-------- RECORDS SUPPLIED
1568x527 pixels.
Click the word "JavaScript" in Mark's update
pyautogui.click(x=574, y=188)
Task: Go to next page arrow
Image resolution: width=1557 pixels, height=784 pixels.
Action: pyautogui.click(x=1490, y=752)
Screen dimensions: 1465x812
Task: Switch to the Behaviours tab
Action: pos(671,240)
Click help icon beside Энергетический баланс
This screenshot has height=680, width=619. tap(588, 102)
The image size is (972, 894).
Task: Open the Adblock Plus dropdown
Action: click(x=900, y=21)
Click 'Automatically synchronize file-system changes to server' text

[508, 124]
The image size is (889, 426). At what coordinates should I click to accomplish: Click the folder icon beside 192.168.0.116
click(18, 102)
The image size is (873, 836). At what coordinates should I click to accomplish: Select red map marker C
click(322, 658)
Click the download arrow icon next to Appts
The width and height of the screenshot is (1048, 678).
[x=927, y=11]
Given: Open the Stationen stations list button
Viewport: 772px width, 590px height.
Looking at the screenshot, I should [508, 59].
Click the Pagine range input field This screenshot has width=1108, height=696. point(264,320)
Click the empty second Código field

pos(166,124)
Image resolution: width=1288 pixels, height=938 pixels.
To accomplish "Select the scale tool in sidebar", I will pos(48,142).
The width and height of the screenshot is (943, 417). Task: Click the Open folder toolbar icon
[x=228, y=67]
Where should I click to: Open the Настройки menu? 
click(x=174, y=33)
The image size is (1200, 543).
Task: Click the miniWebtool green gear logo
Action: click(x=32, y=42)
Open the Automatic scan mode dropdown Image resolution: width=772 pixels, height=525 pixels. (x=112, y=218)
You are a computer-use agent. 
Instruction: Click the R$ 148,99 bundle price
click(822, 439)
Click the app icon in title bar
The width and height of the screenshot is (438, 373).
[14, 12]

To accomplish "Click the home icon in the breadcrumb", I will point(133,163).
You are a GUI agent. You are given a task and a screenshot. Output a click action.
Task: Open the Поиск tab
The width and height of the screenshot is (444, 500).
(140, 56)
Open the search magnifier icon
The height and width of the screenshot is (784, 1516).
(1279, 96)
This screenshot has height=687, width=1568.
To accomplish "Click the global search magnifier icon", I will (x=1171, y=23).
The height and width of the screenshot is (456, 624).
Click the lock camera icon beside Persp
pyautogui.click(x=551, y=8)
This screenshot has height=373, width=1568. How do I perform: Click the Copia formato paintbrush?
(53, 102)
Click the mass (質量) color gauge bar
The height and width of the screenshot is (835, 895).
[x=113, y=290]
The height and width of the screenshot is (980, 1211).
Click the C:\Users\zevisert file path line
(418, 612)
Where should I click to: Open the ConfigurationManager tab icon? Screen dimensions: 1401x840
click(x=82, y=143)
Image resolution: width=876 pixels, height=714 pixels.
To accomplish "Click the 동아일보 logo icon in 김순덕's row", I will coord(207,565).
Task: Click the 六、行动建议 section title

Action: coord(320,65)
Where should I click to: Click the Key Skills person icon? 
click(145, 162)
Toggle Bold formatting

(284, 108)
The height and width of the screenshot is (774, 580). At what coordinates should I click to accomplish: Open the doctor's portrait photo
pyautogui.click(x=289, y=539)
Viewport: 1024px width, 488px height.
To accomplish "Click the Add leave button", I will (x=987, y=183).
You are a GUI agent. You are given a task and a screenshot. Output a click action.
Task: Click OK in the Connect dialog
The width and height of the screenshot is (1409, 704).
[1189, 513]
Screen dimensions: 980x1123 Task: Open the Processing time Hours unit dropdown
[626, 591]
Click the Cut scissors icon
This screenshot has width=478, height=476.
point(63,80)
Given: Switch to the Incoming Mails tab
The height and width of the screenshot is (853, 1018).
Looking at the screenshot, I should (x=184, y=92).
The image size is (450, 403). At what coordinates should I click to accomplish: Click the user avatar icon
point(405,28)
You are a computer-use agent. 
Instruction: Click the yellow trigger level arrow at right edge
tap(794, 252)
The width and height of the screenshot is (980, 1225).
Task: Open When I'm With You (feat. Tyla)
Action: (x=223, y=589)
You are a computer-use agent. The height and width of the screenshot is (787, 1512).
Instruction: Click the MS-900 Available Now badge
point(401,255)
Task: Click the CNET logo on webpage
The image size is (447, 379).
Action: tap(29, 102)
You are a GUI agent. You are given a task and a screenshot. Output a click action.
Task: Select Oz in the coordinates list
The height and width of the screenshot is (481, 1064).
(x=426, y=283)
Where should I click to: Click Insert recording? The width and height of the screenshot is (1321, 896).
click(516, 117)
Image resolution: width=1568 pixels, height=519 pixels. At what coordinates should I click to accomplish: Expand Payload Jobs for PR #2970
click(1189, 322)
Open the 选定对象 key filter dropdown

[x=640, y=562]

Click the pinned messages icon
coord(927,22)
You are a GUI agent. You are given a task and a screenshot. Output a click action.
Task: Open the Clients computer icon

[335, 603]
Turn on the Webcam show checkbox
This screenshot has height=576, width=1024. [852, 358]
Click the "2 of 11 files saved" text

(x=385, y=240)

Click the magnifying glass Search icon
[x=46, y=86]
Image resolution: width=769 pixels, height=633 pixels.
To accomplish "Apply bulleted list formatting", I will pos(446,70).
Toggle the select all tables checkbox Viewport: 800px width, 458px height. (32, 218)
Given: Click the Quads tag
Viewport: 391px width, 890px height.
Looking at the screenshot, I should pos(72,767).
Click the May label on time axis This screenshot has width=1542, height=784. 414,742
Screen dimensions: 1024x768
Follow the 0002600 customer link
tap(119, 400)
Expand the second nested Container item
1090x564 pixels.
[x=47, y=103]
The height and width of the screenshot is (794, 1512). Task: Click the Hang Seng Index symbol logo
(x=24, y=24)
----------------
ACTIVITY: Reproduce, please, every line of the records above without alteration.

WRITTEN SOLUTION:
1568x527 pixels.
Click the word "JavaScript" in Mark's update
pyautogui.click(x=574, y=188)
Task: Go to next page arrow
Image resolution: width=1557 pixels, height=784 pixels.
Action: pyautogui.click(x=1490, y=752)
Screen dimensions: 1465x812
Task: Switch to the Behaviours tab
Action: pos(671,240)
Click help icon beside Энергетический баланс
This screenshot has height=680, width=619. tap(588, 102)
The image size is (972, 894).
Task: Open the Adblock Plus dropdown
Action: click(x=900, y=21)
Click 'Automatically synchronize file-system changes to server' text

[508, 124]
The image size is (889, 426). At what coordinates should I click to accomplish: Click the folder icon beside 192.168.0.116
click(18, 102)
The image size is (873, 836). At what coordinates should I click to accomplish: Select red map marker C
click(322, 658)
Click the download arrow icon next to Appts
The width and height of the screenshot is (1048, 678).
[x=927, y=11]
Given: Open the Stationen stations list button
Viewport: 772px width, 590px height.
Looking at the screenshot, I should [508, 59].
Click the Pagine range input field This screenshot has width=1108, height=696. point(264,320)
Click the empty second Código field

pos(166,124)
Image resolution: width=1288 pixels, height=938 pixels.
To accomplish "Select the scale tool in sidebar", I will pos(48,142).
The width and height of the screenshot is (943, 417). Task: Click the Open folder toolbar icon
[x=228, y=67]
Where should I click to: Open the Настройки menu? 
click(x=174, y=33)
The image size is (1200, 543).
Task: Click the miniWebtool green gear logo
Action: click(x=32, y=42)
Open the Automatic scan mode dropdown Image resolution: width=772 pixels, height=525 pixels. (x=112, y=218)
You are a computer-use agent. 
Instruction: Click the R$ 148,99 bundle price
click(822, 439)
Click the app icon in title bar
The width and height of the screenshot is (438, 373).
[14, 12]

To accomplish "Click the home icon in the breadcrumb", I will point(133,163).
You are a GUI agent. You are given a task and a screenshot. Output a click action.
Task: Open the Поиск tab
The width and height of the screenshot is (444, 500).
(140, 56)
Open the search magnifier icon
The height and width of the screenshot is (784, 1516).
(1279, 96)
This screenshot has height=687, width=1568.
To accomplish "Click the global search magnifier icon", I will (x=1171, y=23).
The height and width of the screenshot is (456, 624).
Click the lock camera icon beside Persp
pyautogui.click(x=551, y=8)
This screenshot has height=373, width=1568. How do I perform: Click the Copia formato paintbrush?
(53, 102)
Click the mass (質量) color gauge bar
The height and width of the screenshot is (835, 895).
[x=113, y=290]
The height and width of the screenshot is (980, 1211).
Click the C:\Users\zevisert file path line
(418, 612)
Where should I click to: Open the ConfigurationManager tab icon? Screen dimensions: 1401x840
click(x=82, y=143)
Image resolution: width=876 pixels, height=714 pixels.
To accomplish "Click the 동아일보 logo icon in 김순덕's row", I will coord(207,565).
Task: Click the 六、行动建议 section title

Action: coord(320,65)
Where should I click to: Click the Key Skills person icon? 
click(145, 162)
Toggle Bold formatting

(284, 108)
The height and width of the screenshot is (774, 580). At what coordinates should I click to accomplish: Open the doctor's portrait photo
pyautogui.click(x=289, y=539)
Viewport: 1024px width, 488px height.
To accomplish "Click the Add leave button", I will (x=987, y=183).
You are a GUI agent. You are given a task and a screenshot. Output a click action.
Task: Click OK in the Connect dialog
The width and height of the screenshot is (1409, 704).
[1189, 513]
Screen dimensions: 980x1123 Task: Open the Processing time Hours unit dropdown
[626, 591]
Click the Cut scissors icon
This screenshot has width=478, height=476.
point(63,80)
Given: Switch to the Incoming Mails tab
The height and width of the screenshot is (853, 1018).
Looking at the screenshot, I should (x=184, y=92).
The image size is (450, 403). At what coordinates should I click to accomplish: Click the user avatar icon
point(405,28)
You are a computer-use agent. 
Instruction: Click the yellow trigger level arrow at right edge
tap(794, 252)
The width and height of the screenshot is (980, 1225).
Task: Open When I'm With You (feat. Tyla)
Action: (x=223, y=589)
You are a computer-use agent. The height and width of the screenshot is (787, 1512).
Instruction: Click the MS-900 Available Now badge
point(401,255)
Task: Click the CNET logo on webpage
The image size is (447, 379).
Action: tap(29, 102)
You are a GUI agent. You are given a task and a screenshot. Output a click action.
Task: Select Oz in the coordinates list
The height and width of the screenshot is (481, 1064).
(x=426, y=283)
Where should I click to: Click Insert recording? The width and height of the screenshot is (1321, 896).
click(516, 117)
Image resolution: width=1568 pixels, height=519 pixels. At what coordinates should I click to accomplish: Expand Payload Jobs for PR #2970
click(1189, 322)
Open the 选定对象 key filter dropdown

[x=640, y=562]

Click the pinned messages icon
coord(927,22)
You are a GUI agent. You are given a task and a screenshot. Output a click action.
Task: Open the Clients computer icon

[335, 603]
Turn on the Webcam show checkbox
This screenshot has height=576, width=1024. [852, 358]
Click the "2 of 11 files saved" text

(x=385, y=240)

Click the magnifying glass Search icon
[x=46, y=86]
Image resolution: width=769 pixels, height=633 pixels.
To accomplish "Apply bulleted list formatting", I will pos(446,70).
Toggle the select all tables checkbox Viewport: 800px width, 458px height. (32, 218)
Given: Click the Quads tag
Viewport: 391px width, 890px height.
Looking at the screenshot, I should pos(72,767).
Click the May label on time axis This screenshot has width=1542, height=784. 414,742
Screen dimensions: 1024x768
Follow the 0002600 customer link
tap(119, 400)
Expand the second nested Container item
1090x564 pixels.
[x=47, y=103]
The height and width of the screenshot is (794, 1512). Task: Click the Hang Seng Index symbol logo
(x=24, y=24)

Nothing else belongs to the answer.